Yazı ▸
Mehmet Tez

Mehmet Tez

mehmet.tez@milliyet.com.tr

Tüm Yazıları

Spor araba, havuzlu villa, şaşaalı gece hayatı, pahalı giyim kuşam... Bu klişeleri bir an için unutun. Onların yerine günlük hayata bakın. Bizde lüks detaylarda saklı

Çift kaşarlı tost: Tarihte ilk kaşarlı tostu kim istedi, ilk hangi büfe bu ihtiyacı fark etti ve ürün skalasına az kaşarlı ve çok kaşarlı olmak üzere iki tür kaşarlı tost yerleştirdi bilemiyorum. Bildiğim şu; dünyada başka bir ülkede çift kaşarlı tost yok. Neden dünya ulusları içinde sadece ama sadece
biz Türkler daha fazla kaşara ihtiyaç duyuyoruz hiç düşündünüz mü? Metabolizmamız mı farklı?
Hayır. Çünkü, medeni dünyada normal bir tosta, o tosta “peynirli” denebilecek miktarda peynir konuluyor. Kimse “Bu peynir az, biraz daha koyar mısın?” demediğinden de çift kaşarlı ihtiyacı doğmuyor. Vapurda kaşarlı tost istiyorsun,
“Çift kaşarlı olsun mu abi?” geliyor karşıdan, “diğeri kötü, bu lüks, sana da bu yakışır” alt metniyle... Bu bir itiraf değilse nedir? Gerçek olan şudur, çift kaşarlı tost yoktur,
normal ve az kaşarlı tost vardır.

Bizdeki yoğurt kaşık batırınca sulanıyor
* Demli çay: Şu cümleyi kaç kez kurduk: “Bir çay alayım, demli olsun.” Neden böyle bir cümle var? “Şöyle bir demli çay koy da içelim...” Neden? Çünkü çaylar demsiz. Bir çay bahçesine, kafeye falan oturup gelen çayı “Buna biraz daha dem koyar mısınız?” diye geri göndermeyenimiz var mı hayatının bir noktasında?

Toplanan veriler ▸
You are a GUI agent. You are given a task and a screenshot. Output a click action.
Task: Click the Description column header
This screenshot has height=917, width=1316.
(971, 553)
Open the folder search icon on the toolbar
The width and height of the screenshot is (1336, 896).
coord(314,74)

Yapılacak İşler ▸
A. Yazıdaki "Hayır. Çünkü, medeni" kısmından "hayatının bir noktasında?" kısmına kadar olan bölümü "Vapurda" yerine "Otobüste" koyarak güncelle ve yeniden ver.
B. Toplanan verilerdeki kayıtların hepsini satır satır, hiç değiştirmeden yazdır.
Bu kayıtların yazıyla hiçbir ilgisi yok.

Çözüm Listesi ▸
A.
Hayır. Çünkü, medeni dünyada normal bir tosta, o tosta “peynirli” denebilecek miktarda peynir konuluyor. Kimse “Bu peynir az, biraz daha koyar mısın?” demediğinden de çift kaşarlı ihtiyacı doğmuyor. Otobüste kaşarlı tost istiyorsun,
“Çift kaşarlı olsun mu abi?” geliyor karşıdan, “diğeri kötü, bu lüks, sana da bu yakışır” alt metniyle... Bu bir itiraf değilse nedir? Gerçek olan şudur, çift kaşarlı tost yoktur,
normal ve az kaşarlı tost vardır.

Bizdeki yoğurt kaşık batırınca sulanıyor
* Demli çay: Şu cümleyi kaç kez kurduk: “Bir çay alayım, demli olsun.” Neden böyle bir cümle var? “Şöyle bir demli çay koy da içelim...” Neden? Çünkü çaylar demsiz. Bir çay bahçesine, kafeye falan oturup gelen çayı “Buna biraz daha dem koyar mısınız?” diye geri göndermeyenimiz var mı hayatının bir noktasında?

B.
You are a GUI agent. You are given a task and a screenshot. Output a click action.
Task: Click the Description column header
This screenshot has height=917, width=1316.
(971, 553)
Open the folder search icon on the toolbar
The width and height of the screenshot is (1336, 896).
coord(314,74)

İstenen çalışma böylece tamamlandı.